Uniform dispersion, with width \(\sigma\).

\[w = 1\]
get_pars()

Return the parameters to the disperser as a dictionary.

get_weights(center, lb, ub, relative)

Return the weights for the distribution.

center is the center of the distribution

lb, ub are the min and max allowed values

relative is True if the distribution width is proportional to the center value instead of absolute. For polydispersity use relative. For orientation parameters use absolute.

set_weights(values, weights)

Set the weights on the disperser if it is ArrayDispersion.

default = {'npts': 35, 'nsigmas': None, 'width': 0}
type = 'uniform'
sasmodels.weights.get_weights(disperser, n, width, nsigmas, value, limits, relative)

Return the set of values and weights for a polydisperse parameter.

disperser is the name of the disperser.

n is the number of points in the weight vector.

width is the width of the disperser distribution.

nsigmas is the number of sigmas to span for the dispersion convolution.

value is the value of the parameter in the model.

limits is [lb, ub], the lower and upper bound on the possible values.

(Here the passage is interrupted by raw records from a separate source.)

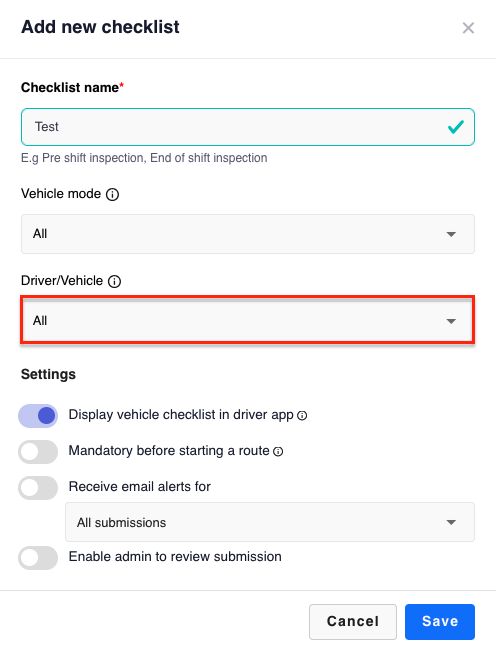Cancel adding the checklist
Image resolution: width=496 pixels, height=649 pixels.
click(x=353, y=622)
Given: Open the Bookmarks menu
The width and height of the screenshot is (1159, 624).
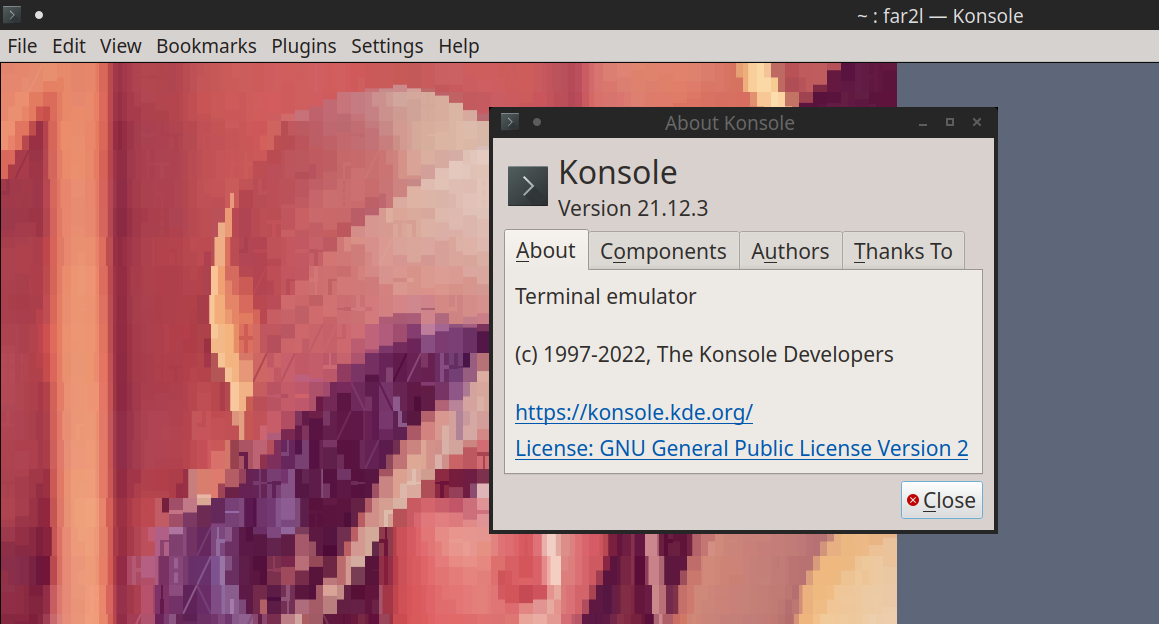Looking at the screenshot, I should click(x=206, y=46).
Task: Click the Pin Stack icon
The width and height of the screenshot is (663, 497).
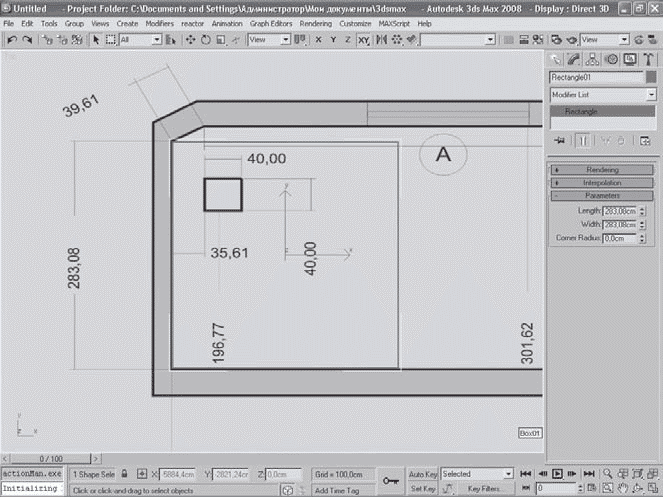Action: point(560,141)
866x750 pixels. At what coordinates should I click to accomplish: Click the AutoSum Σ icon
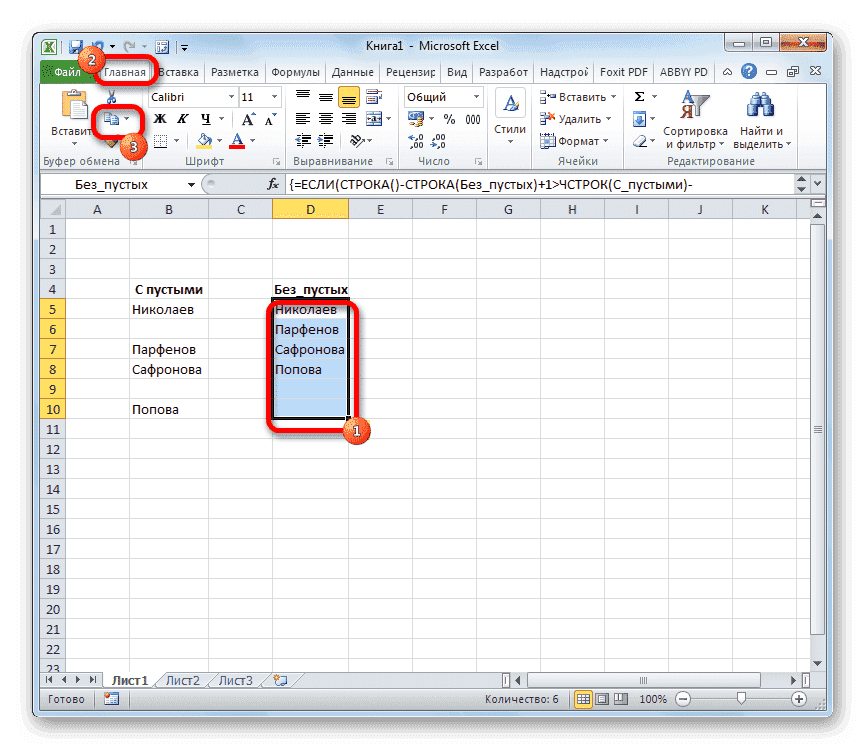[x=640, y=96]
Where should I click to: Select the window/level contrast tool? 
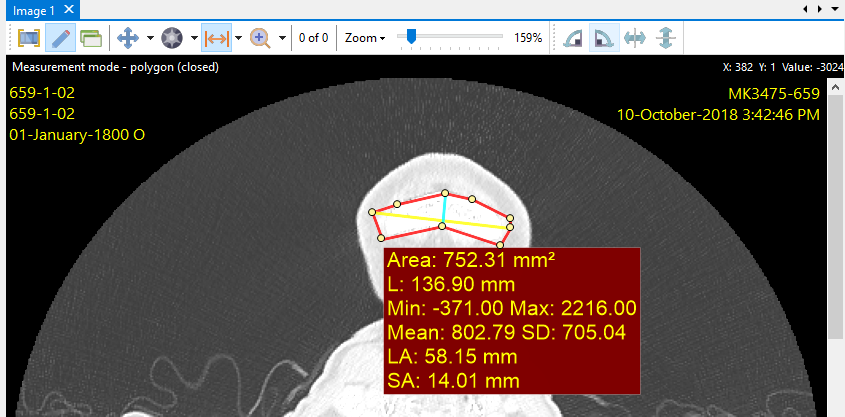pyautogui.click(x=172, y=38)
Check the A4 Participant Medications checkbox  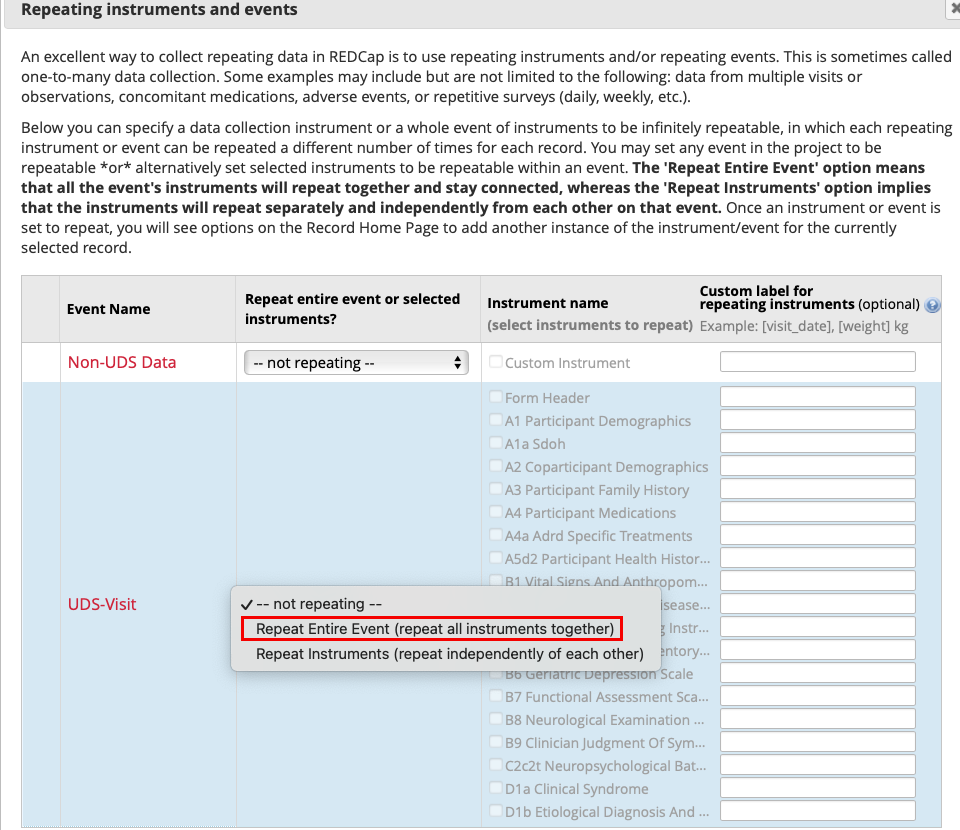495,511
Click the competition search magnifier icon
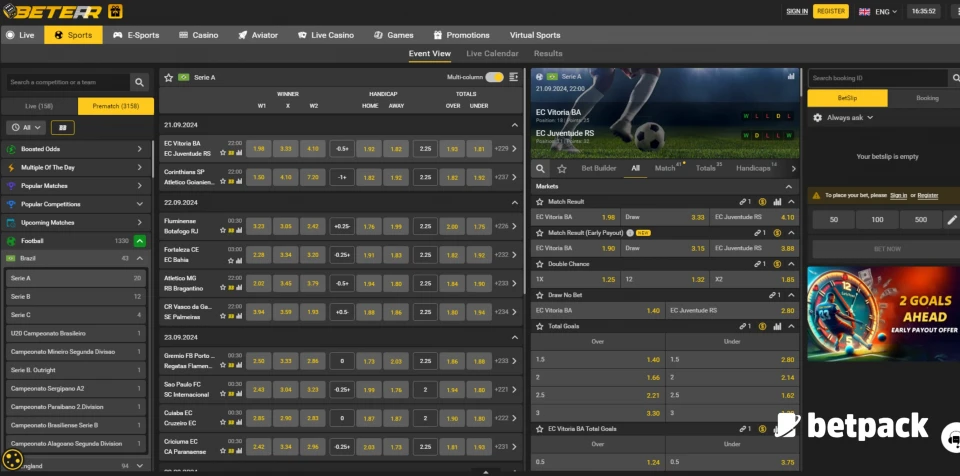The image size is (960, 476). click(x=138, y=82)
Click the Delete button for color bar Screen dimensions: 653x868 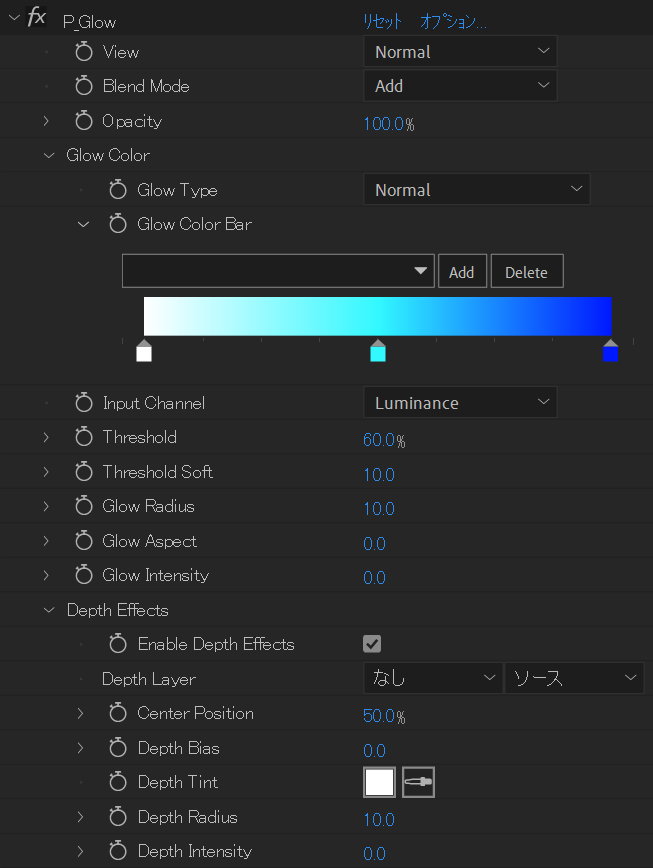(527, 271)
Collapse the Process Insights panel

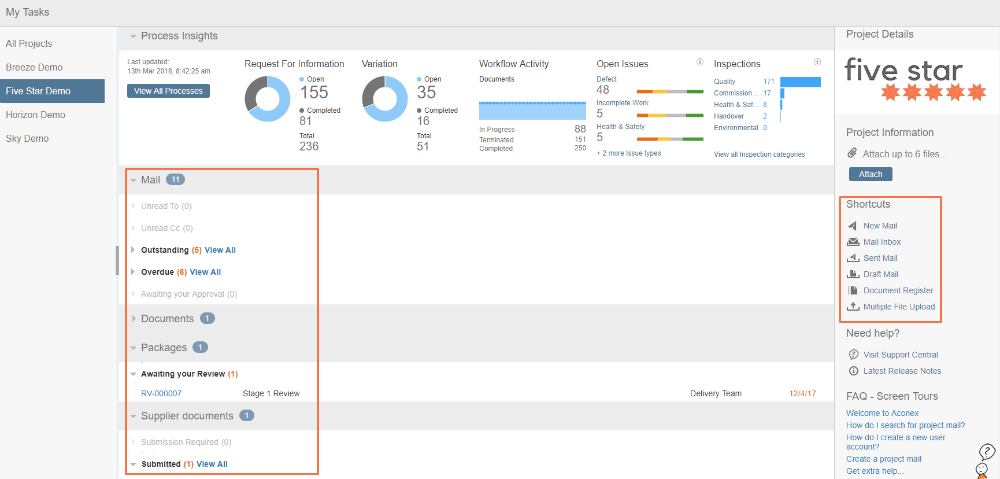coord(132,36)
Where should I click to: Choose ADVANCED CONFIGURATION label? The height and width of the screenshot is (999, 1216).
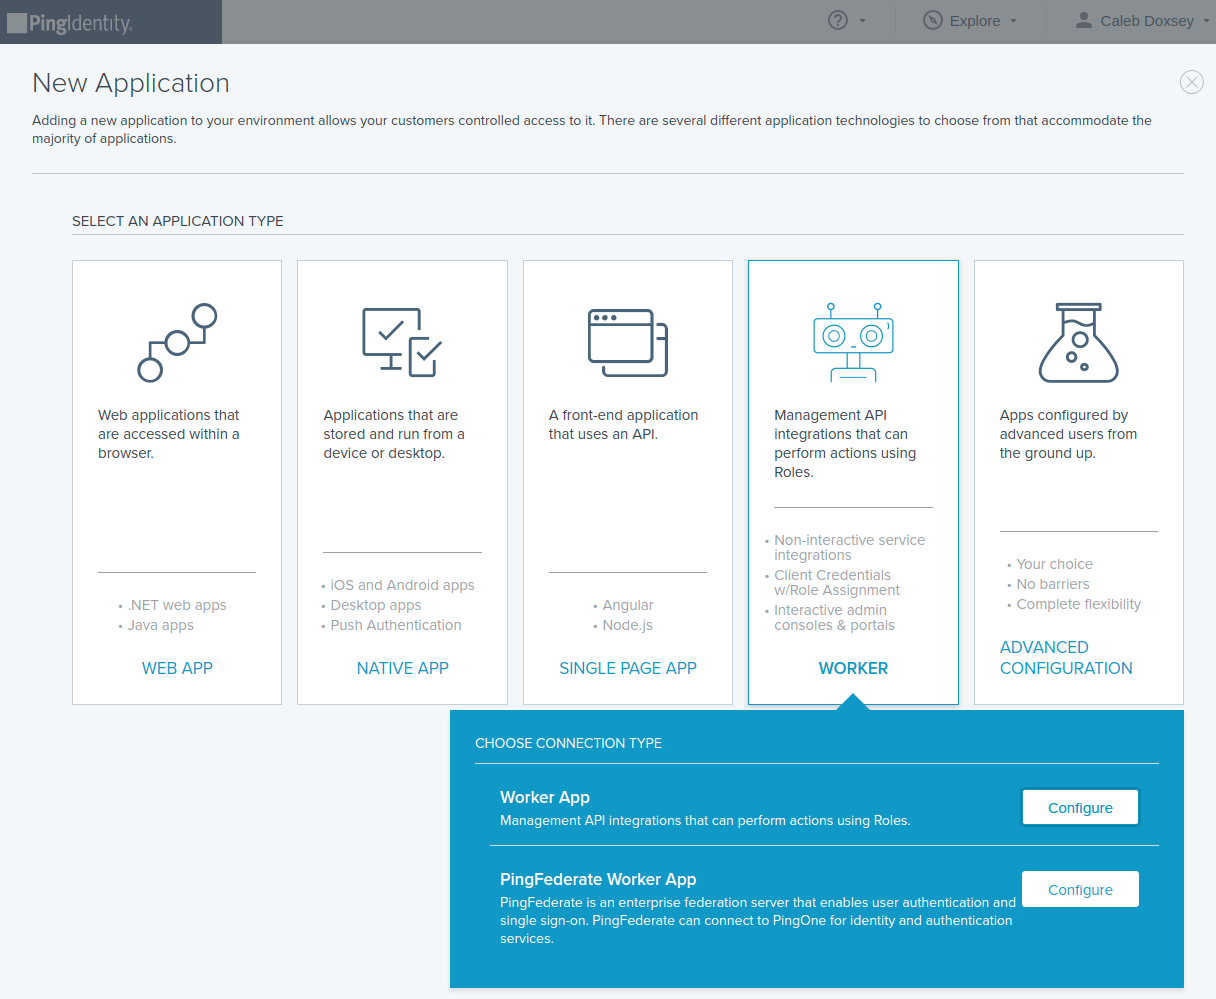coord(1066,658)
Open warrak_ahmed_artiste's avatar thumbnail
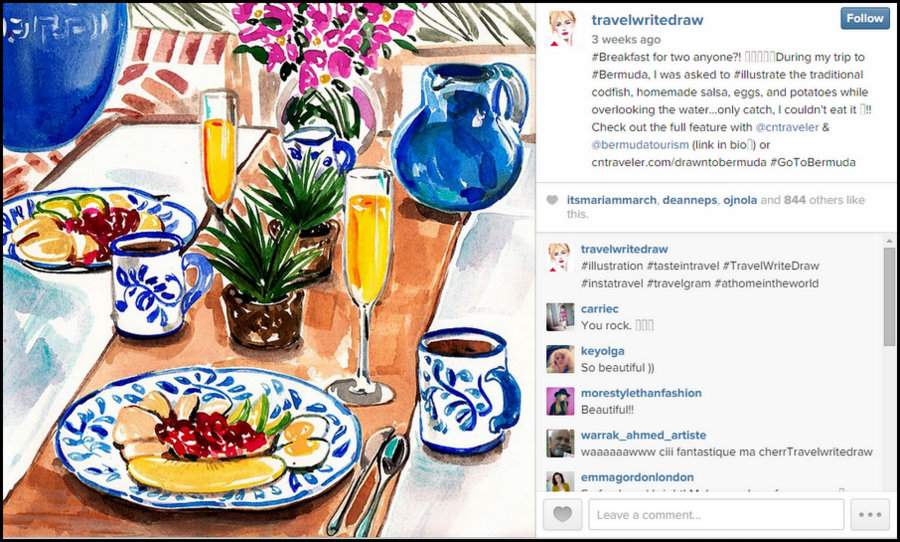Image resolution: width=900 pixels, height=542 pixels. point(560,443)
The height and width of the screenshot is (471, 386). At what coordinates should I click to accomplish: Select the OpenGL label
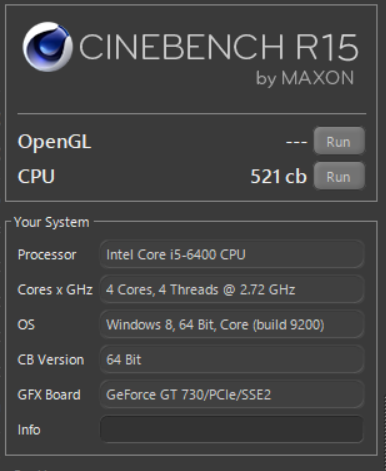pos(54,142)
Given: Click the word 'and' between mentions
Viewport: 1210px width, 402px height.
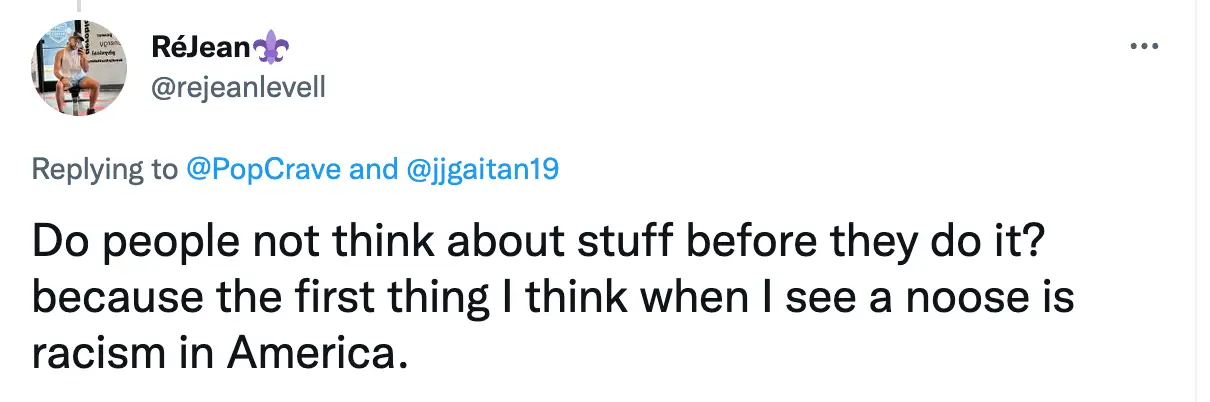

relative is true if width is defined in proportion to the value of the parameter, and false if it is an absolute width.

Returns (value, weight), where value and weight are vectors.

sasmodels.weights.load_weights(pattern=None)

Load dispersion distributions matching the given glob pattern

sasmodels.weights.plot_weights(model_info, mesh)

Plot the weights returned by get_weights().

model_info defines model parameters, etc.

mesh is a list of tuples containing (value, dispersity, weights) for each parameter, where (dispersity, weights) pairs are the distributions to be plotted.